──────── Text section ────────
As an independent contractor or self-employed person, you may be wondering if there are alternative options to loans to raise capital to either start or expand your business. After all, it seems like most small business loans are meant for larger companies with more than a few employees and not just a single person. Is it even possible for an independent contractor to get a business loan?
The good news is that there are small business loans for self-employed or independent contractors if they are eligible. Self-employed small businesses are similar to standard business loans, and as long as you meet the requirements and are approved, they can help you significantly fund your venture.
What Does it Mean to Be Self-Employed?
Before we explore what loans are available for self-employment, let’s look at what it means to be self-employed and how it impacts what type of loans you can apply for.
What qualifies as a self-employed person differs based on who defines the term, but as the general definition, it means a person who earns a living by working for themselves. For example, the IRS considers you self-employed if you meet one of the following conditions:
- You are in business for yourself
- You are a member of a partnership that carries on a trade or business
- You carry on a trade or business as a sole proprietor or independent contractor
Being self-employed means you run your own business and make money for yourself. That business, though, could be set up in different ways, such as a sole proprietorship, partners, or being the owner of an LLC. The loans you are qualified for will depend on your business entity type, so keep that in mind when creating your company.
Self-Employed Business Entity Types
An independent contractor, also known as a freelancer, is defined by their tax bracket, a 1099 instead of the traditional W-2. Like other defined self-employed people, independent contractors are responsible for reporting their own wages and paying their income tax.
They are often hired on a project basis or a certain amount of hours per month. They are not guaranteed a salary or any benefits provided by the company. Independent contractors earn money directly for themselves and not companies, making them self-employed.
Not all self-employed people are independent contractors, however. For example, if you create jewelry and sell it online, you are a small business owner as you work for yourself and no one else.
Those who are independent contractors can qualify for small business loans for the self-employed, depending on how they plan to use their funds.
As you start your business, you don’t legally have to declare yourself a business title but are automatically considered sole proprietor until the paperwork is filed to change the title to another role. Sole proprietors are any one person that owns and operates their business. They get all of the revenue that comes in, but their personal assets are at risk if the business fails.
Any paperwork that is used for the business is filed under your legal name. You can register a different name for the business as a DBA or Doing Business As, but any government forms or loan paperwork will be filed under your name. Unlike independent contractors, sole proprietors use tax forms 1040 and Schedule C. You also must pay self-employment taxes.
When applying for small business loans, lenders will look at your personal credit history and business history, so make sure you are in good financial standing. They may also be more careful to lend money to sole proprietorships unless you can prove you are making enough revenue to pay back the loan.
Partnerships are businesses owned by two or more people, often co-owners or members. The most common type of partnership is a general partnership, where two or more people own the company and share profits and losses equally unless stated otherwise, similar to a sole proprietorship.
Other types of partnerships are:
- Limited Partnerships – Partnerships with silent investors. The investors do not make any day-to-day decisions for the company, nor do they have any risk liability. Limited partnerships must be created under a state’s partnership law.
- Limited Liability Partnership – Each member is responsible only for their own actions and is often protected from the actions of other members.
────────
Directive
Transcribe the passage from the text on business loans for the self-employed between "Not all self-employed" and "no one else.", inclusive.
──────── Material provided ────────
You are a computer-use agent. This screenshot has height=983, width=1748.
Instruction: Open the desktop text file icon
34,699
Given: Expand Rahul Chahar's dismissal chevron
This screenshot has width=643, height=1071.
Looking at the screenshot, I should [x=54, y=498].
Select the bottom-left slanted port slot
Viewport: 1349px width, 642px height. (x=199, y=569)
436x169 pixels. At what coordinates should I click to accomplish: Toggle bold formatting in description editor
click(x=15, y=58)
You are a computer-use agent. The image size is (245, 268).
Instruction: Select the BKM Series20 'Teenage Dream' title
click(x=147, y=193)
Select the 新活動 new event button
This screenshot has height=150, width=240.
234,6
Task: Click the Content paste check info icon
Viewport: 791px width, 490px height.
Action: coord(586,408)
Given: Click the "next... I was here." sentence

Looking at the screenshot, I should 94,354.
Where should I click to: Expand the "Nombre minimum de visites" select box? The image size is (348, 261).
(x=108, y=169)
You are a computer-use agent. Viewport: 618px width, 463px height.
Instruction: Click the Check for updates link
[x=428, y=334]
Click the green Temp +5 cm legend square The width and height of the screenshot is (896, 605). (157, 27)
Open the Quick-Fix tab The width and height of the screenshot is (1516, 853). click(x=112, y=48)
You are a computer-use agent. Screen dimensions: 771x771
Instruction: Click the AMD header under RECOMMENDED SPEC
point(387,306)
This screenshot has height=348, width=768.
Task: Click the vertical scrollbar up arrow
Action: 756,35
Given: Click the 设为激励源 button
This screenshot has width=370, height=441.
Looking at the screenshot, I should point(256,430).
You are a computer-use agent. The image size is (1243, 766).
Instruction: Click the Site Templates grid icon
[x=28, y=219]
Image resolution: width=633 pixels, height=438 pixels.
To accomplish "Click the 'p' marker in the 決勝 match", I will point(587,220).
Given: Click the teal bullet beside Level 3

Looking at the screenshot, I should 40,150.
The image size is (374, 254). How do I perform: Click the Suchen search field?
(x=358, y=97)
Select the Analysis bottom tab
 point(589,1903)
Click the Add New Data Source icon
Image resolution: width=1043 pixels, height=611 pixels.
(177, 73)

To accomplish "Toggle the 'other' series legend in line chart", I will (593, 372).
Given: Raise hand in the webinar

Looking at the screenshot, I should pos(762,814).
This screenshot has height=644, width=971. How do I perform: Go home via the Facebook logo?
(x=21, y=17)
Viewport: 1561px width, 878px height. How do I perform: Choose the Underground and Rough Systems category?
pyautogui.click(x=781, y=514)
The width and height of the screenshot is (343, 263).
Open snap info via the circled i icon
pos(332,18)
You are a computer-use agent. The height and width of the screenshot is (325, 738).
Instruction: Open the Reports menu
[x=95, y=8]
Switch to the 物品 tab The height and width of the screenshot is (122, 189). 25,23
────────
Exercise result
Not all self-employed people are independent contractors, however. For example, if you create jewelry and sell it online, you are a small business owner as you work for yourself and no one else.